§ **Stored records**
....

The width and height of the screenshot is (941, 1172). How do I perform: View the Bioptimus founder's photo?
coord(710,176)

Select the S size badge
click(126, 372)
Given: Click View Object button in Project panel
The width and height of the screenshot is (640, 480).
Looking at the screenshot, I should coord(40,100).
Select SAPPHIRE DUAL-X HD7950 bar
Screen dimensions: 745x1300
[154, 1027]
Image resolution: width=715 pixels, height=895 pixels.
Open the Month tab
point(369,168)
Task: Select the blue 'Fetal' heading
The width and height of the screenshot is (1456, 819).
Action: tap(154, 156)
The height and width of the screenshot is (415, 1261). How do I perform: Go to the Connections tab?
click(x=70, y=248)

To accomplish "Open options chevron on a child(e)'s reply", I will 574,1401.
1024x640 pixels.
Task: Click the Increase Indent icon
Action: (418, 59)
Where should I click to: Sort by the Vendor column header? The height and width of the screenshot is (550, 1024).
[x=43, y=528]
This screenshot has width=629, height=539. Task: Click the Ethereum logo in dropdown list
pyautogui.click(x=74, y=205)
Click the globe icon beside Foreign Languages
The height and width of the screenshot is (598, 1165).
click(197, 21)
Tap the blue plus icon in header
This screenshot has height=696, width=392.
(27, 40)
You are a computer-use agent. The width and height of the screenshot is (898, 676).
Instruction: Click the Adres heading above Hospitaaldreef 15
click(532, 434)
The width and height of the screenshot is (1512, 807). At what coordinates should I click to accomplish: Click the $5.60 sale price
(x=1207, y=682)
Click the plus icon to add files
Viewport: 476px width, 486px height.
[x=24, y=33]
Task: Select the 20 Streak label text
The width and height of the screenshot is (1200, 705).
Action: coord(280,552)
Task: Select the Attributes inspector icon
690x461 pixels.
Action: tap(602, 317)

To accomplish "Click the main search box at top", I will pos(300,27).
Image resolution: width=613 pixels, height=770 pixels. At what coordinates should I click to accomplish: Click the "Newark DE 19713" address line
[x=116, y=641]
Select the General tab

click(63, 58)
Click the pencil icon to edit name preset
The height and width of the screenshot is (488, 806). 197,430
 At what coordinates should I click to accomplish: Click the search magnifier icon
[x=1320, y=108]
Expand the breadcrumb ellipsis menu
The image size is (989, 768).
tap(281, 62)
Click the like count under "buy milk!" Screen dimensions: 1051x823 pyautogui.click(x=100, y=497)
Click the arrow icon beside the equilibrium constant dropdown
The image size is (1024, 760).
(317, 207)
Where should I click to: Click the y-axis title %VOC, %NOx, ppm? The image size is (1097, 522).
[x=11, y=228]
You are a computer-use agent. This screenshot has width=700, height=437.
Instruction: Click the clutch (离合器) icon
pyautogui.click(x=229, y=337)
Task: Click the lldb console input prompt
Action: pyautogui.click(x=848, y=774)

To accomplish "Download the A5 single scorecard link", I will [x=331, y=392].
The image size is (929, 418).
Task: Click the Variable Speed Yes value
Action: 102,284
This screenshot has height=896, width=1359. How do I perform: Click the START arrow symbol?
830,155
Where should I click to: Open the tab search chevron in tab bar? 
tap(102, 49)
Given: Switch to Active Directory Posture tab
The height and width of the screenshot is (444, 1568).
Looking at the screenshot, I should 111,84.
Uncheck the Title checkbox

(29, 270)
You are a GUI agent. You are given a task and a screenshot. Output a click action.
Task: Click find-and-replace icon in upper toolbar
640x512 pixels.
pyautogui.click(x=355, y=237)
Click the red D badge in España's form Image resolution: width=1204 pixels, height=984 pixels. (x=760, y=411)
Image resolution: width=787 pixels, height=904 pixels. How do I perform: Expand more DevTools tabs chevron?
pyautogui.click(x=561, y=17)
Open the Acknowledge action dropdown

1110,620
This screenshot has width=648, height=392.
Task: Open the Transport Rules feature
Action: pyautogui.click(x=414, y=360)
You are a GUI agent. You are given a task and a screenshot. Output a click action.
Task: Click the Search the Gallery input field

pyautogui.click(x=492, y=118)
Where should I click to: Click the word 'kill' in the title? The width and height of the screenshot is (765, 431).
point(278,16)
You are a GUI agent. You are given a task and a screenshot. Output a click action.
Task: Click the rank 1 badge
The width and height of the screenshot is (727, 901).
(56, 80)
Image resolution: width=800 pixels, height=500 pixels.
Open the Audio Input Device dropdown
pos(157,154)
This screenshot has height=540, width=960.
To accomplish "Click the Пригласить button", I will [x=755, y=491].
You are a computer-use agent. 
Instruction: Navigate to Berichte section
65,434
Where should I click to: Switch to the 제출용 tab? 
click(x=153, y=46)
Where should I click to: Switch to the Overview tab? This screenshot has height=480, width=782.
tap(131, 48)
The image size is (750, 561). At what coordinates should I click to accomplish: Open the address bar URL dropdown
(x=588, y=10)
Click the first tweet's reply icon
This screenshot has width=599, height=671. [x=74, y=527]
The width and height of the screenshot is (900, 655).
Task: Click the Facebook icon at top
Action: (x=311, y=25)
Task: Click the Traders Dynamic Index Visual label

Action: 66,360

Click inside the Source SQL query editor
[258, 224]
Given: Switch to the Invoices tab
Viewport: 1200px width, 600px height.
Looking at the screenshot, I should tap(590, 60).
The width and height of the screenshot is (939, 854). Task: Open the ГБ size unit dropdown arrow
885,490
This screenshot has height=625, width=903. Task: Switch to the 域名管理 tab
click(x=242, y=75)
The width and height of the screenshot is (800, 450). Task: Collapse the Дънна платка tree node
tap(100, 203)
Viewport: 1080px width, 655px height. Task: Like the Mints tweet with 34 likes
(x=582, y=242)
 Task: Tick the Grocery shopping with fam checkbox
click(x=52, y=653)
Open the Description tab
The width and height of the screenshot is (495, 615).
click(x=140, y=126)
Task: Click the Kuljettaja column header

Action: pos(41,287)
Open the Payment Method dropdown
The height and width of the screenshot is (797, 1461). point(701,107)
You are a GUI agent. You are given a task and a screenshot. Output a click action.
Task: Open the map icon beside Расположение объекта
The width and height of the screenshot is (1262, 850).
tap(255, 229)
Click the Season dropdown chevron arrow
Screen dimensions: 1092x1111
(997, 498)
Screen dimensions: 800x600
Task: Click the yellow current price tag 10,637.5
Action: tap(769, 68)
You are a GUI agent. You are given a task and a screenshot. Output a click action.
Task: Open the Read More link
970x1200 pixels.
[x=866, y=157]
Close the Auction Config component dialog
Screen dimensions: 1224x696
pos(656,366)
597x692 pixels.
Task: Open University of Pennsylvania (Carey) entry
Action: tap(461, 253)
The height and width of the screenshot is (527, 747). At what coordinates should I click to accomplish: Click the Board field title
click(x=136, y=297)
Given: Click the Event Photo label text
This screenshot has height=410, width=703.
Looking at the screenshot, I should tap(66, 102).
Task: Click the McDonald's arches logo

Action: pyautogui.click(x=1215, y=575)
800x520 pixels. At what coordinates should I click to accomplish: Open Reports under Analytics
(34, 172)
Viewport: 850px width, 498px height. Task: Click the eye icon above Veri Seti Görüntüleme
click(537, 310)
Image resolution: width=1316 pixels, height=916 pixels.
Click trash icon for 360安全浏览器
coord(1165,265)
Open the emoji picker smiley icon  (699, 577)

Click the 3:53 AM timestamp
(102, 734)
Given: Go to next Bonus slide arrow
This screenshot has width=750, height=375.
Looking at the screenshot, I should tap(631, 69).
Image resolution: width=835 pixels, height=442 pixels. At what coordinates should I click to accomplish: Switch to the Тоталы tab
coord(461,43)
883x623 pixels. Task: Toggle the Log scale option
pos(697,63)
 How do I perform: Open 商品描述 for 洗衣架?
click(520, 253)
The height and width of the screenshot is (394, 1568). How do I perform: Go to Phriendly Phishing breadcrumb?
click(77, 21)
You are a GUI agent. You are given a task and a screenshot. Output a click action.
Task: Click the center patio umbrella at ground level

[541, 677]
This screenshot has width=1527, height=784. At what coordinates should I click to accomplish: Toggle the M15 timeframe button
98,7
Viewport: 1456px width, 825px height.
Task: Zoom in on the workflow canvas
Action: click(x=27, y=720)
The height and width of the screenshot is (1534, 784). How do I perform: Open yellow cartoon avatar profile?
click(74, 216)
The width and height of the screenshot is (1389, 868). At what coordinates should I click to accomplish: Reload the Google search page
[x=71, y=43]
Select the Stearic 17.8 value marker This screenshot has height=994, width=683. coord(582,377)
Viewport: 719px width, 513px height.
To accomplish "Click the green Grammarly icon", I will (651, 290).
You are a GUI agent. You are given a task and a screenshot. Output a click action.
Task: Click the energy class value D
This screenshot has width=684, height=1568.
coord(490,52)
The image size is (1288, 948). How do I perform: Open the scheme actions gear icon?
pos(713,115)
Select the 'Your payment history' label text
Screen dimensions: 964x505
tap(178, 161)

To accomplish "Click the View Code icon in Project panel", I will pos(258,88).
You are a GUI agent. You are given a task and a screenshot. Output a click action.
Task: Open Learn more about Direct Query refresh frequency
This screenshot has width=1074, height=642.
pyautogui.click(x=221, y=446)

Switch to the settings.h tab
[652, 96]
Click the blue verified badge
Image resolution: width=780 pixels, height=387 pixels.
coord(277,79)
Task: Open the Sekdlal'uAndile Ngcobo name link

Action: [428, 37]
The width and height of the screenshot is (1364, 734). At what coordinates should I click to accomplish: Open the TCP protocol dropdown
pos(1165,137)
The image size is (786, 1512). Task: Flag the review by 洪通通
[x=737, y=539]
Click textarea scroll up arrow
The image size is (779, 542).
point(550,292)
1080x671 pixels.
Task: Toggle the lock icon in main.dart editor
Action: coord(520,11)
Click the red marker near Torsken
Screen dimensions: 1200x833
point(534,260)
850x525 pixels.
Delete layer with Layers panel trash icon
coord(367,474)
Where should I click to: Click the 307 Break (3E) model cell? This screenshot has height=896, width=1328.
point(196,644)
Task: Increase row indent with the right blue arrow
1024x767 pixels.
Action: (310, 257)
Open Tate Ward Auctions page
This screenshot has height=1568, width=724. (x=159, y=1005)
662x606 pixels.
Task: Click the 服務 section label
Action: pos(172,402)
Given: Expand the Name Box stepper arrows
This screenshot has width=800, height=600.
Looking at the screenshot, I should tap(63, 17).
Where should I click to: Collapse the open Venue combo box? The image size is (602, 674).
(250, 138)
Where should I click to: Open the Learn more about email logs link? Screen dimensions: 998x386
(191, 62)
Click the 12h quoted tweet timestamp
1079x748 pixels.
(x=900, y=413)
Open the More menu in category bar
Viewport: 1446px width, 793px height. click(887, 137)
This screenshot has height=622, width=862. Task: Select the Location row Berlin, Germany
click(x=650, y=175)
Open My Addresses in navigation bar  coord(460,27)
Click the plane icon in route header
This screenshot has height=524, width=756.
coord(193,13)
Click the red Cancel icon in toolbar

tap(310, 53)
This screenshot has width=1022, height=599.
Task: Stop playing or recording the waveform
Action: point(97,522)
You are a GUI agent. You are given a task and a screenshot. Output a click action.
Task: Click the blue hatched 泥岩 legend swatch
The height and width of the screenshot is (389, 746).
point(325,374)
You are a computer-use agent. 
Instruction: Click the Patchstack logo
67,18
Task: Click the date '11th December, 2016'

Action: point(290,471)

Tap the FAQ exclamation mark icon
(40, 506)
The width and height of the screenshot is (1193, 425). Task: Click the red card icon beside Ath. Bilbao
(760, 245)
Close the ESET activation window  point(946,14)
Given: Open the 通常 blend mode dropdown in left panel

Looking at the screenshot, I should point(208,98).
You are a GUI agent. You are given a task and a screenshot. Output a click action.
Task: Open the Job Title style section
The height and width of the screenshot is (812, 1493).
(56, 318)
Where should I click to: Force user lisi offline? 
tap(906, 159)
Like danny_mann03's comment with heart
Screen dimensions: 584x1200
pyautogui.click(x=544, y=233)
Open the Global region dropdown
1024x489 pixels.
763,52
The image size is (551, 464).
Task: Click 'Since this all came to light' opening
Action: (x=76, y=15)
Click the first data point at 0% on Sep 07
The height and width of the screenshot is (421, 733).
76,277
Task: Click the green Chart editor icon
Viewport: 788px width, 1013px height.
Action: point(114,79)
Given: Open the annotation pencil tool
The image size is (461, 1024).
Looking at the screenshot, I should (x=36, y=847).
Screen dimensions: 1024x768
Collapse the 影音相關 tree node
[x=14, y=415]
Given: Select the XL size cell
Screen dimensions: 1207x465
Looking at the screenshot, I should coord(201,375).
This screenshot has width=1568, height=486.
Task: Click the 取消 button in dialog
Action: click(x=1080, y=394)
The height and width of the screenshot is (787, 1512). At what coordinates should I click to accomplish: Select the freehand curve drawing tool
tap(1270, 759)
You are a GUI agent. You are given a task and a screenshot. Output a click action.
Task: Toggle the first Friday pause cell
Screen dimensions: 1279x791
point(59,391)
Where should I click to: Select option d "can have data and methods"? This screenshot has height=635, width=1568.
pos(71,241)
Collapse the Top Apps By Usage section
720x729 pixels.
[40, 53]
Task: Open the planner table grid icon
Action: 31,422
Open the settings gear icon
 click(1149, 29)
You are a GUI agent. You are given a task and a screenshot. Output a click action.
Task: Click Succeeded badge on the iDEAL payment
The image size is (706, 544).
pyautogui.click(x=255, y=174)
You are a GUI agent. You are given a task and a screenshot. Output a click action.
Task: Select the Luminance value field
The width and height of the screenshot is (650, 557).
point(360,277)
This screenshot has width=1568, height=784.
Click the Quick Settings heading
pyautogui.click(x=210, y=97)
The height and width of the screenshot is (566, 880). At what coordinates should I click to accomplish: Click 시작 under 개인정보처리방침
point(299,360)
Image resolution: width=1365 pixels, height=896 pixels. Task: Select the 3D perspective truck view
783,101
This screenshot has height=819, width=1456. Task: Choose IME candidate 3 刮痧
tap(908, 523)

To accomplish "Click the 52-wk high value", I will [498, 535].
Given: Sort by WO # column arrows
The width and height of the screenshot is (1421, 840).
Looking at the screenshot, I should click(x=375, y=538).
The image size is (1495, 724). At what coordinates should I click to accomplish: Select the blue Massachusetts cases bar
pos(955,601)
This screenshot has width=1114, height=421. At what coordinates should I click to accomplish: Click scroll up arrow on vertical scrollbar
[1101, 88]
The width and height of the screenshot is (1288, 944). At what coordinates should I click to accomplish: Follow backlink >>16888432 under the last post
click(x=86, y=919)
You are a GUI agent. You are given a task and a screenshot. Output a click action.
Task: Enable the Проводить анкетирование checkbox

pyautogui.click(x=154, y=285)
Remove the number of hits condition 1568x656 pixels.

....

§ **How to complete this task**
Please filter the data down to the lines containing the word "Project".

§ **Answer to this exercise**
Given: Click View Object button in Project panel
To accomplish "Click the View Code icon in Project panel", I will pos(258,88).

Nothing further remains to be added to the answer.